Yaşar Kemal, doksanlarda yazdığı bir yazıda “zilli kurt”tan söz eder. Orta ve Doğu Anadolu’da kurtlar bir köye girip, ağıllardaki koyunlara saldırınca, köylüler öç almak için artlarına düşerlermiş ve yakalayınca kurtları öldürmezler, bunun yerine boyunlarına zil takarlarmış. Böylelikle kurtlar ölüme mahkûm edilirlermiş. Yaşar Kemal’in ifadesiyle, “Ölümün en zalimine...” Artık boynundaki zillerden dolayı ne bir köye, ne bir ağıla, ne bir koyun damına yaklaşabilirler, açlıkla cebelleşerek, can çekişe can çekişe ölürlermiş. Yaşar Kemal, Çukurova’da 17 yaşında ilk kez karakola düştükten sonra, “zilli kurt” olmuş aslında... Hem de kimsenin ağılına filan girmemesine rağmen. Yoksa toprak reformu istemek de mi ağaların ağıllarına girmektir bilemem. Yirmilerde Güney Demiryolu grevini yapanlardan Ali Usta’dan Lenin’i, Troçki’yi, Engels’i dinlemek, sonra Manifesto’yu okumak... Büyük Usta’nın “zilli kurt” olma hikâyesi böyle başlamış ve hep “ödeyerek yaşayan” bir edebiyatçı olmuş. Yaşar Kemal, “kırk yıllık yolda yaprak kımıldasa yüreğinin başında duyarak, dünyanın acısına, sevincine katılarak” ödemiş, hiç yarım yaşamamış, susmamış, sürgün edilmiş bir aileden gelse de, babası oğul dediği tarafından öldürülse de, küçücükten bir gözü kör kalsa da, ağaçlardan, çiçeklerden, börtü böcekten, insandan, cümle canlıdan hiç umudu kesmemiş. Hiç umudunu kesmemiş, ruhunda kötücül olanı hiç büyütmemiş, hep iyiliğin türküsünü tutturmuş...

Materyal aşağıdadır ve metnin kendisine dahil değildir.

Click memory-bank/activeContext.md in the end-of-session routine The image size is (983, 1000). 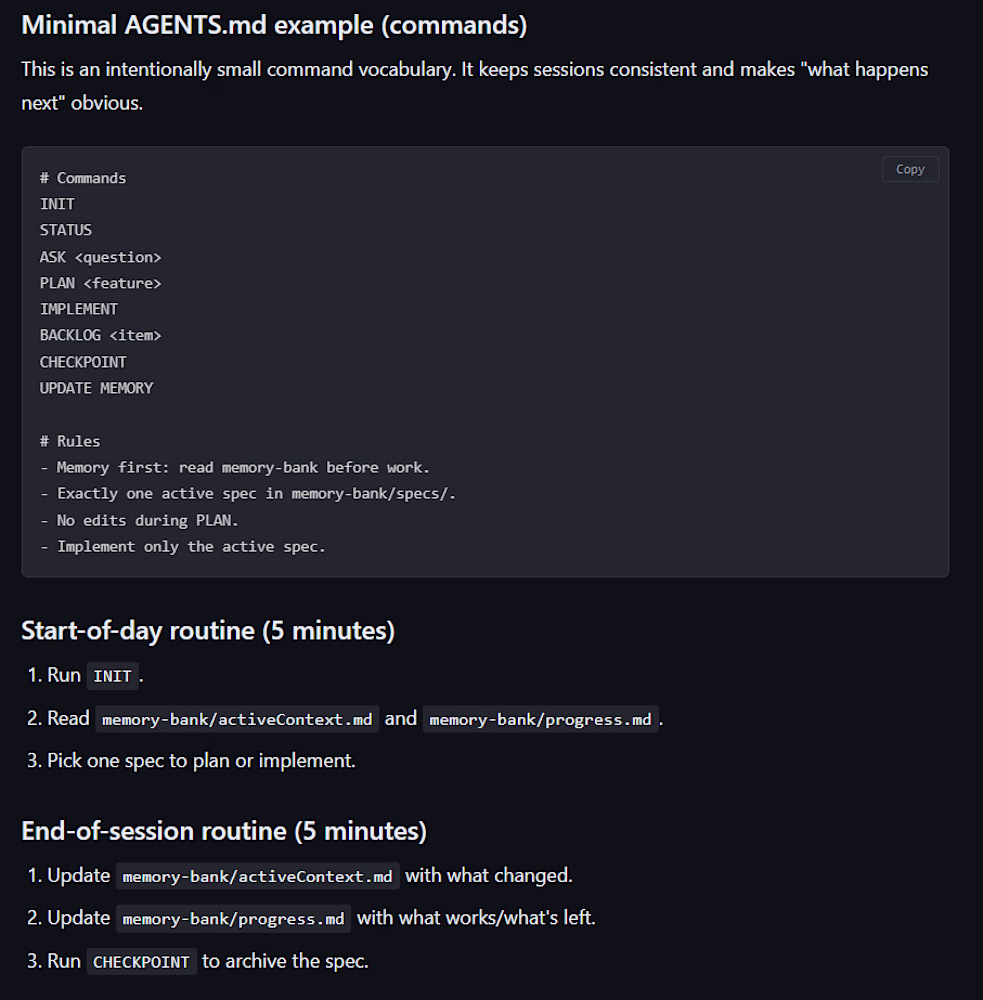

Türkiye İşçi Partisi’ne 1962 yılında girdiğinden beri siyasi eylemleri, yazıları dolayısıyla davalar eksik olmamış. Ant dergisini ve Ant Yayınları’nı kuranlardan olup, yayınlardan ötürü de yargılanmış, yetmişlerin sonlarında ölüm tehditlerinden dolayı İsveç’te iki yıl yaşamış, 1993 yılında Demokrasi Kurultayı’nda faal görev almış, Gündem Gazetesi’nin yayın hayatını sürdürmesi için mücadele etmiş, gazete önünde nöbet tutmuş, sayfa sekreterliği yapmış, 1995’te “Zulmün Artsın” yazısında bölücülük propagandası yaptığı iddiasıyla DGM’de yargılanmış. Türkiye Yazarlar Sendikası’nın kurucularından olmuş, Türkiye PEN’i canlandırmış, Kürt PEN’in de kurucuları arasında yer almış. KCK operasyonunda gözaltına alınan tutuklulara destek için yayınlanan bildiriye de, Ahmet Şık’ın tutuklanmasının ardından el konulan kitabının basımına da imza atanlardan olmuş. Nerede doğa kıyımı yapılsa karşı çıkmış, nerede barışa ilişkin bir çağrı var ses vermiş. Gezi Parkı’nda başlayan direnişle ilgili de La Repubblica Gazetesi’nde bir yazı yazmış…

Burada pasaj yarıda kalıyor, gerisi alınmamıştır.